The institutions are clashing over their assessment of the current state of the Greek economy, with the IMF worried that estimates drawn up by the EU and Greece do not add up.
“The institutions have to show that they share the same point of view,” said Pierre Moscovici, the European Economic Affairs Commissioner, as he arrived for the talks, referring to the organistaions that oversee Greece’s bailout.
Greek Prime Minister Alexis Tsipras on Sunday accused the IMF of employing “stalling tactics” and “arbitrary” estimates to delay a reforms review crucial to unlock further bailout cash.
The leftist PM said the global lender was bent on unfair cuts that failed to take into account the improved performance of Greece’s economy.
The IMF has yet to officially sign onto the third bailout of Greece and is making its participation conditional on the fact that no ground is yielded on the reforms needed by Athens, especially on pensions.

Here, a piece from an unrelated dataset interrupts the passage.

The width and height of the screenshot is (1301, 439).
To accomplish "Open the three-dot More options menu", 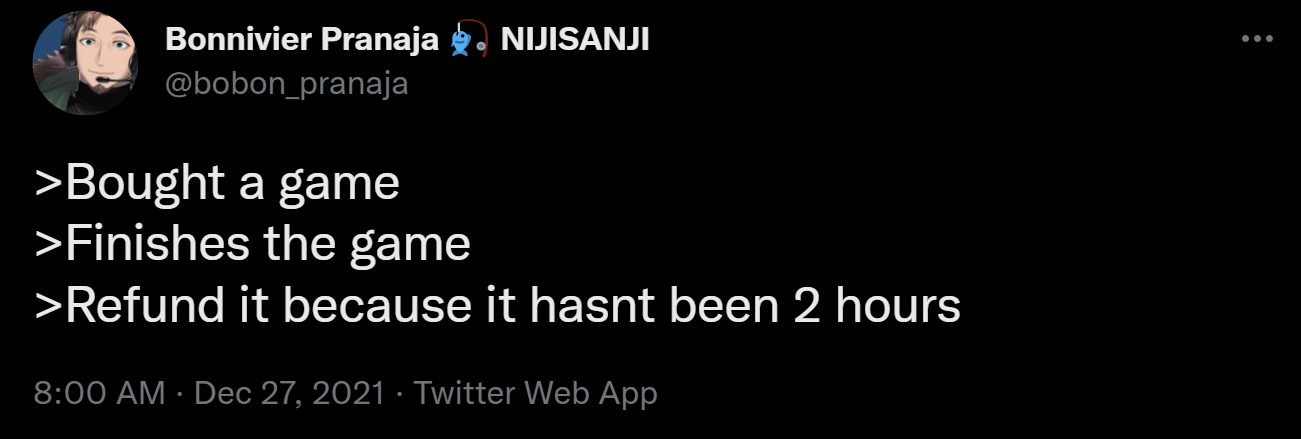I will 1255,39.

But the negotiations with the Christine Lagarde-led institution are complicated by the fact the IMF also encourages debt relief for Athens, a measure that most eurozone countries are loath to accept, especially powerful Germany.
This opposition however puts Berlin in an uncomfortable position as Chancellor Angela Merkel needs Greece’ support to ease the refugee crisis, with tens of thousands of asylum seekers near the Greek borders hoping to make their way to Germany.